"L'efficacité du traitement n'a pas été prouvée de façon rigoureuse": c'est par ce jugement sans appel que Françoise Barré-Sinoussi, co-lauréate du prix Nobel de médecine en 2008 pour sa contribution à la découverte du virus du SIDA, a, pour un temps, balayé dans une interview au journal Le Monde les espoirs que beaucoup placent dans l'hydroxychloroquine pour traiter les patients atteints de Covid-19.

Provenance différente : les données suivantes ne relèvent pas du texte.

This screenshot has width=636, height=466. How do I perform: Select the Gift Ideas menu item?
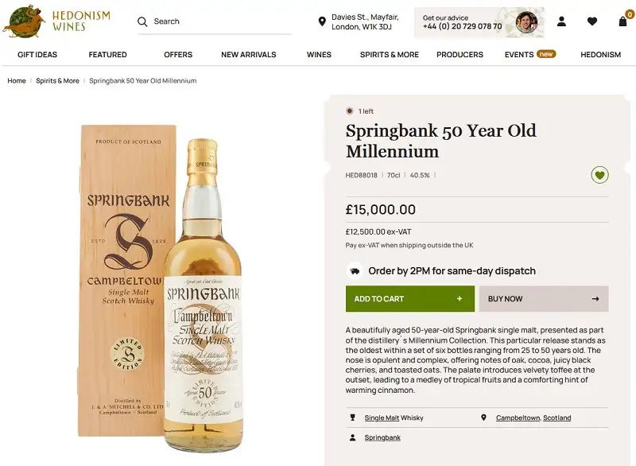tap(39, 55)
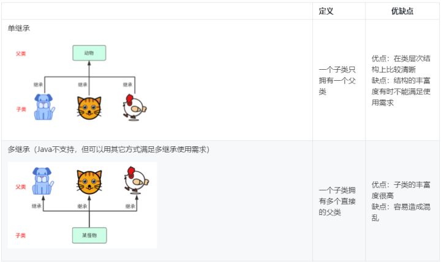Click the definition text 一个子类只拥有一个父类
This screenshot has height=262, width=441.
pos(337,80)
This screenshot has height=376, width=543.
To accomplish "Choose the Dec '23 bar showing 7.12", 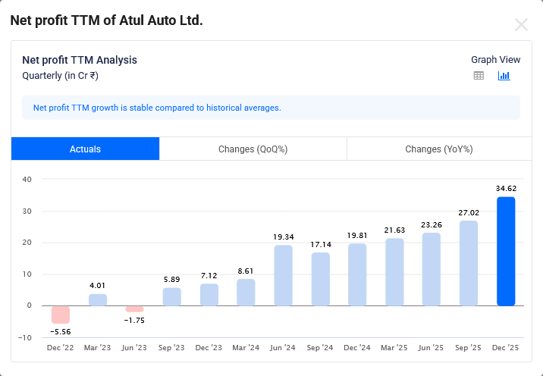I will (x=209, y=295).
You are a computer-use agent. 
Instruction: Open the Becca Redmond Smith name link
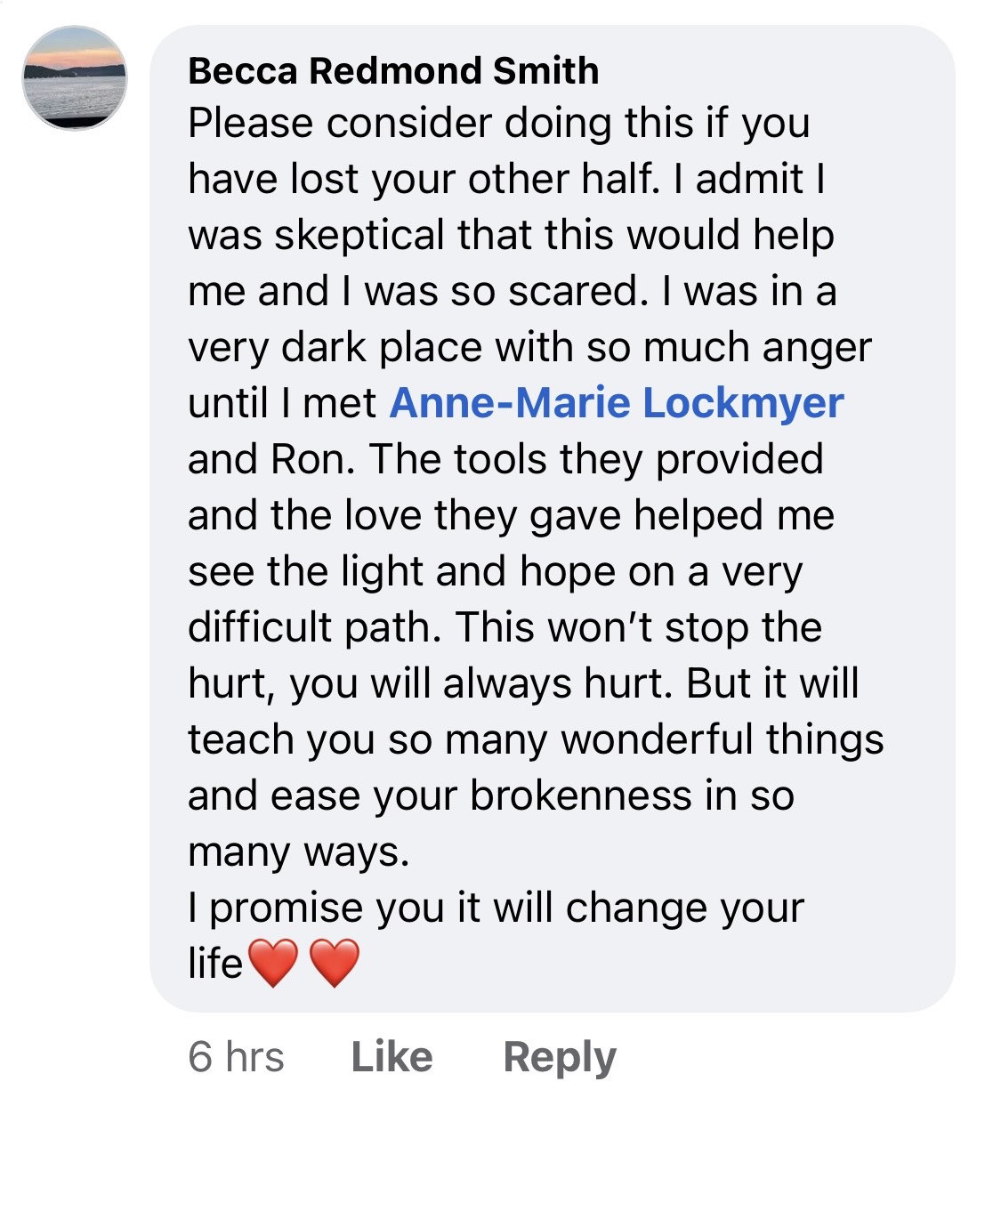click(393, 71)
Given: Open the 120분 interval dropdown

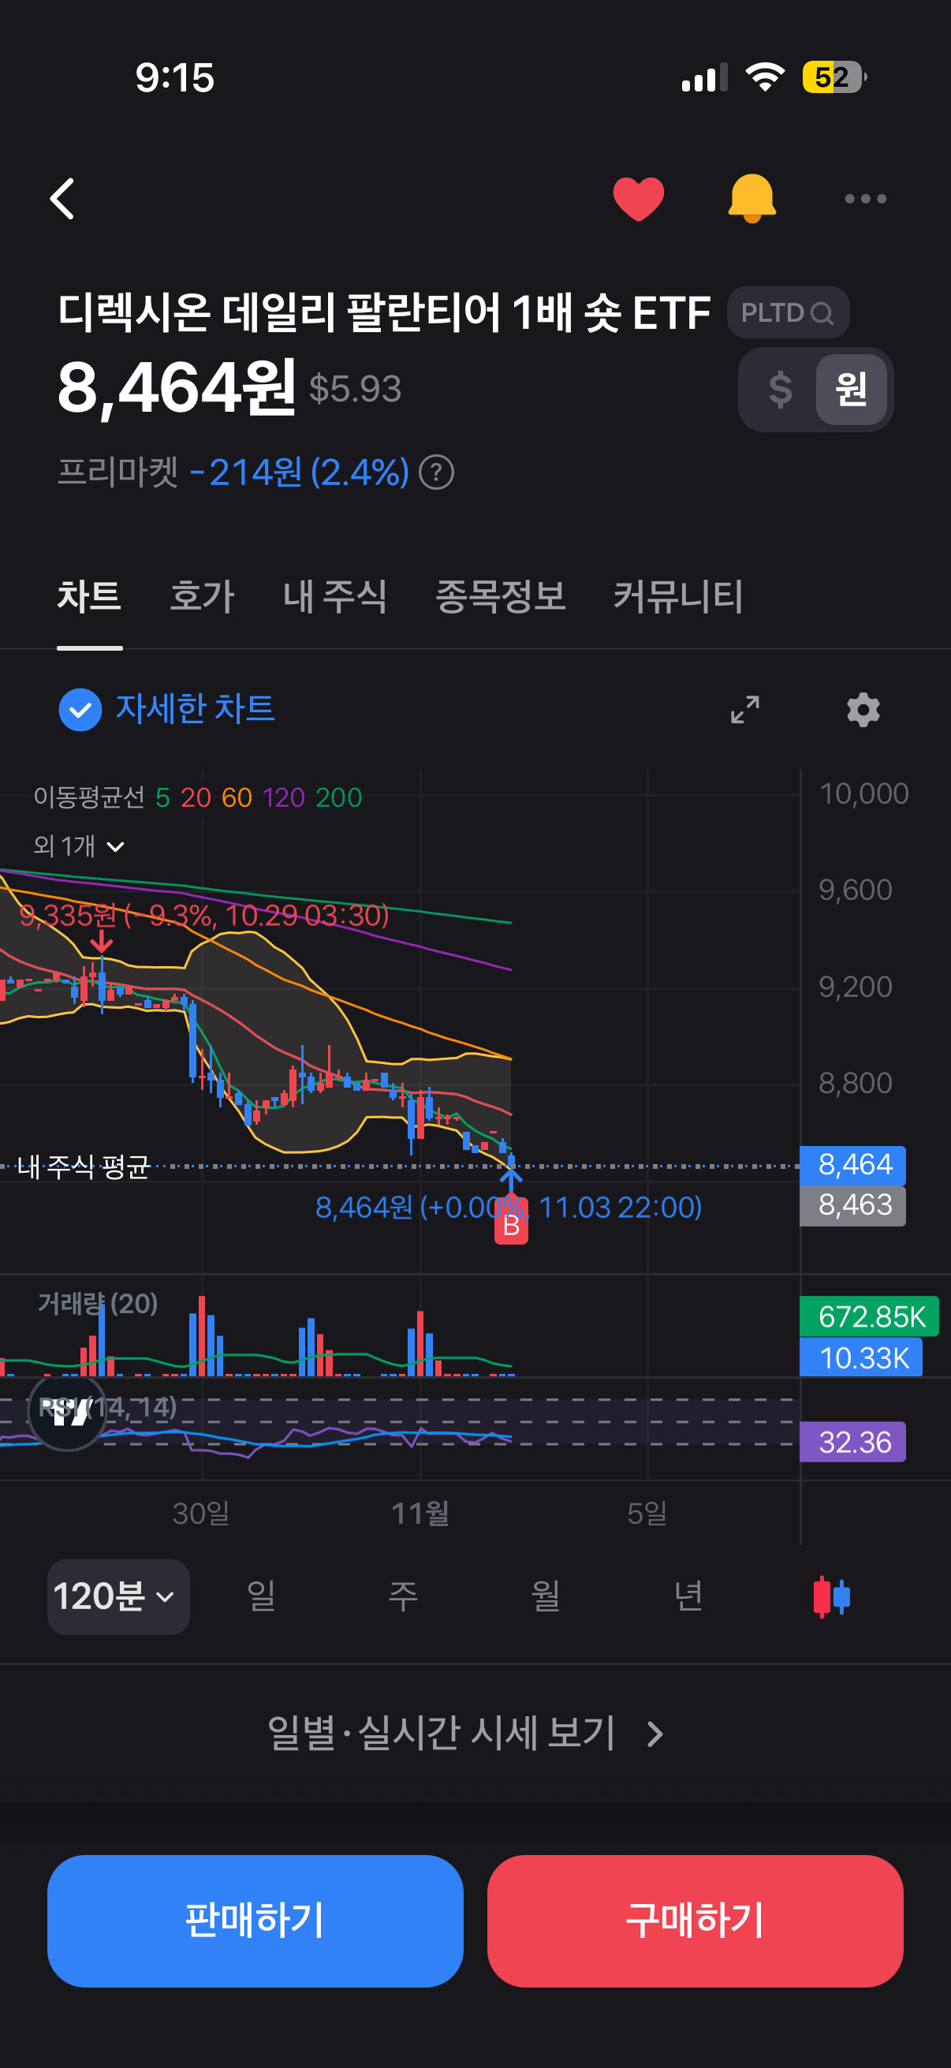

Avec une telle déclaration de la part de celle qui vient d'être nommée présidente du Comité Analyse Recherche et Expertise (CARE) qu'Emmanuel Macron a installé mardi 24 mars à l'Elysée, le souhait de beaucoup de voir la prescription de ce produit rapidement autorisée a de bonne chances de rester insatisfait. Le premier Ministre Edouard Philippe avait déjà prévenu le lundi 23 mars qu'il n'y aurait pas d'autorisation de mise sur le marché (la procédure qui autorise la prescription d'un médicament pour une nouvelle indication) avant la réalisation de nouveaux tests.
la controverse s'amplifie
La controverse sur l'opportunité d'utiliser la chloroquine, un antipaludéen, pour traiter les cas les plus sérieux de Covid-19 s'amplifie depuis quelques jours. De son institut hospitalo universitaire de Marseille, le professeur Didier Raoult -après un essai réalisé sur 24 personnes- continue d'affirmer que ce médicament est utile. Il promet même de le prescrire à tous ceux qui seraient positifs au test de dépistage du SARS-CoV-2, test pour lequel des dizaines de personnes faisaient la queue lundi devant les locaux de son centre à Marseille. Et dans plusieurs hôpitaux, à Marseille, Nice et Toulouse, des médecins reconnaissent qu'ils prescrivent de l'hydroxychloroquine pour des cas très sérieux de patients atteints de Covid-19. Dimanche 22 mars, c'est un ancien président de la Haute Autorité de Santé (HAS), Jean-Luc Harousseau, qui avait lancé un appel à la possibilité de prescrire ce produit en raison de l'urgence face à "une vague énorme qui va tout engloutir".
En attendant les résultats de l'étude Discovery
Mais pour Françoise Barré-Sinoussi, cette urgence ne justifie pas tout. "Il nous faut quelque chose de sérieux, l'hydroxychloroquine, ce n'est pas du Doliprane, elle peut avoir des effets délétères et comporter des risques de toxicité cardiaque; il n'est donc pas raisonnable de la proposer à un grand nombre de patients pour l'instant", explique-t-elle dans son interview au Monde.
"Soyons patients", conclut la lauréate du Nobel en renvoyant aux résultats de l'étude clinique Discovery qui étudie les effets d'anti-viraux utilisés contre le VIH et contre Ebola et aussi l'hydroxychloroquine dans un essai européen. Des résultats qui devraient être communiqués dans une quinzaine de jours.